The literature reported several indications for PCRV.13-16 Previous clinical studies described the use of PCRV manufactured with the Synergy D6 composite resin to solve different clinical scenarios. Aesthetic reestablishment of the smile,16,17 elimination of tooth darkness resulting from an endodontic treatment16,18-20, and the correction of fluorosis stains have been reported with satisfactory results.21 However, fewer in vitro studies regarding the properties of PCRV are published in the literature. A previous work reported different results of bond strength for different materials.22 The PCRV and the ceramic E.max Press (Ivoclar Vivadent, Schaan, Liechtenstein) showed similar micro-shear bond strength after thermocycle aging. Despite the results obtained, it is important to observe that the author used different luting agents, which could affect the comparation of the final bond strength results.
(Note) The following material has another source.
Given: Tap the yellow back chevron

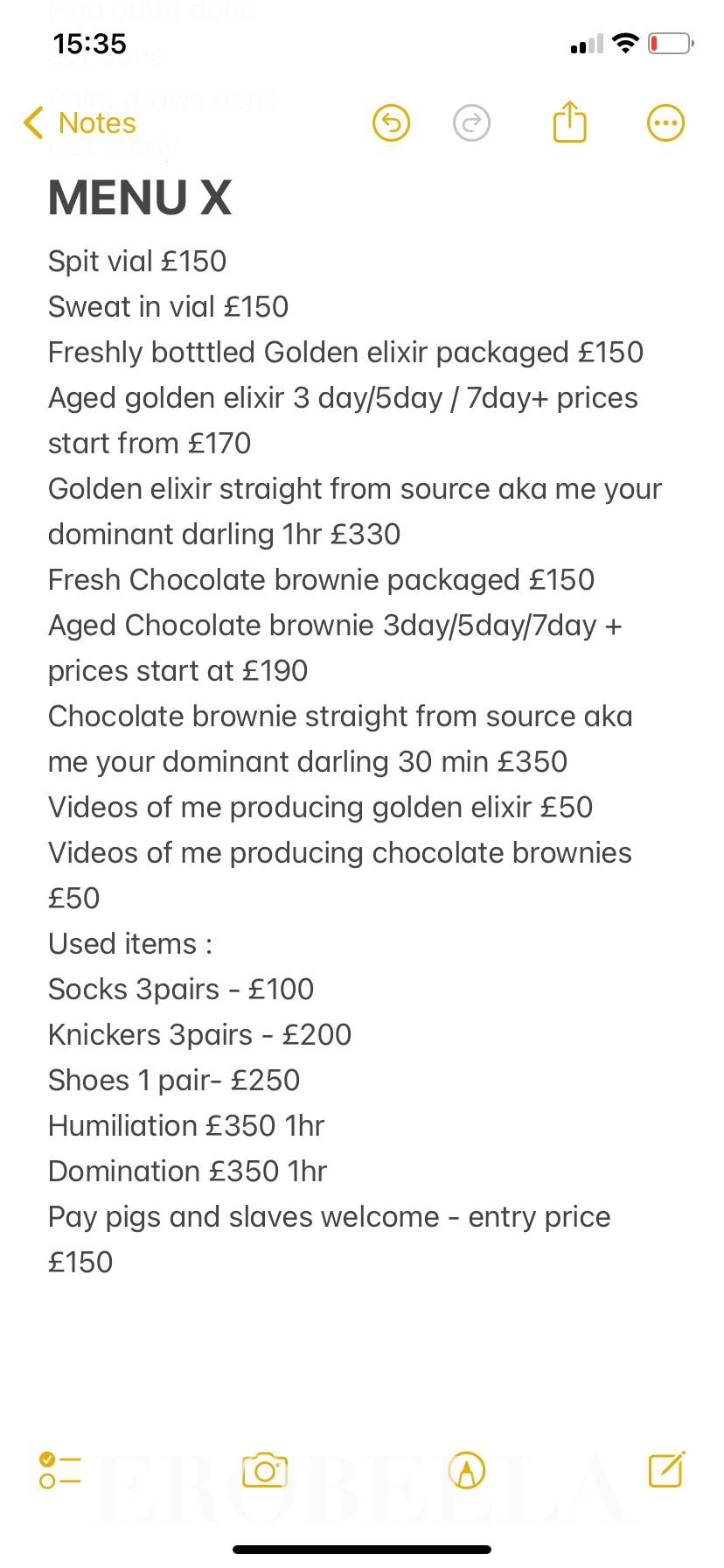Looking at the screenshot, I should click(x=33, y=123).
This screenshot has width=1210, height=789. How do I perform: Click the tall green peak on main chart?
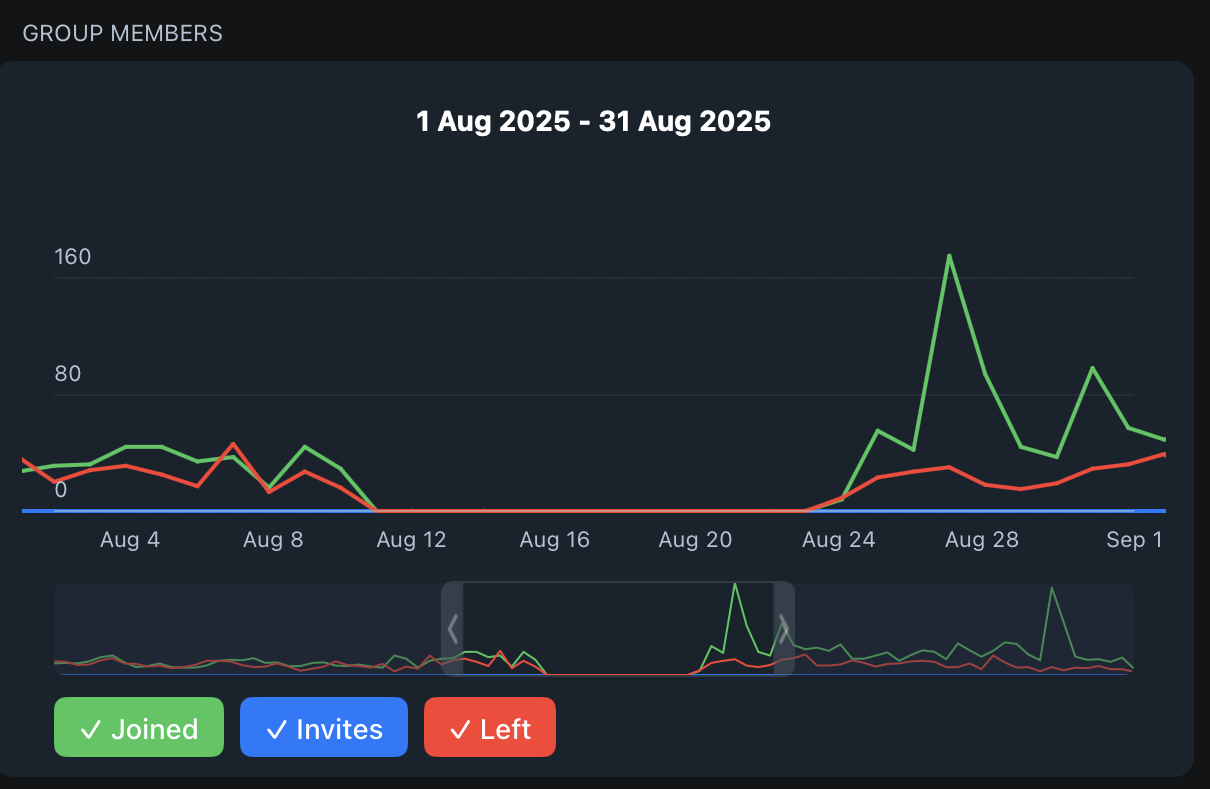click(x=948, y=256)
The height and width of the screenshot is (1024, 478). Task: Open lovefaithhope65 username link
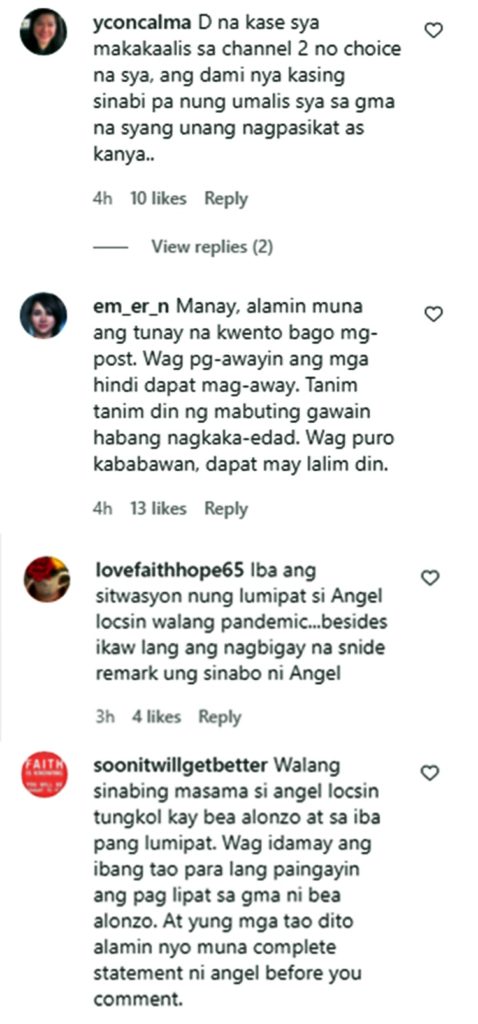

The longest follow-up reported with the PCRV was no more than one year.17 In relation to the composite resin, the literature reported a decrease in the surface gloss over time. Therefore, a new polish procedure is necessary to reestablish the original aesthetic appearance. Thus, despite of the excellent immediate results obtained in the present study, further clinical studies with longer follow-up should be developed associated with laboratory researches in order to evaluate the mechanical and optical properties of the PCRV.
Conclusion
Prefabricated composite resin veneers have been advocated as an alternative to direct composite veneers. The simplified execution and improved properties of the PCRV enable results with greater longevity. It is important to highlight that this procedure does not replace the already established veneer technique with dental ceramics.
Acknowledgment
The authors are grateful to Coltene (Brazil) for the donation of the materials used in the described cases.
Authors’ contributions
All authors contributed to the case selection, and treatment planning. PPA rendered the treatments, and drafted the manuscript. All authors have contributed to the critical revision of the manuscript, and have read and approved the final manuscript.
Competing interests
The authors declare no competing interests with regards to the authorship and/or publication of this article.
Ethics approval
The individuals whose information is included here have given written informed consents for the publication of this paper.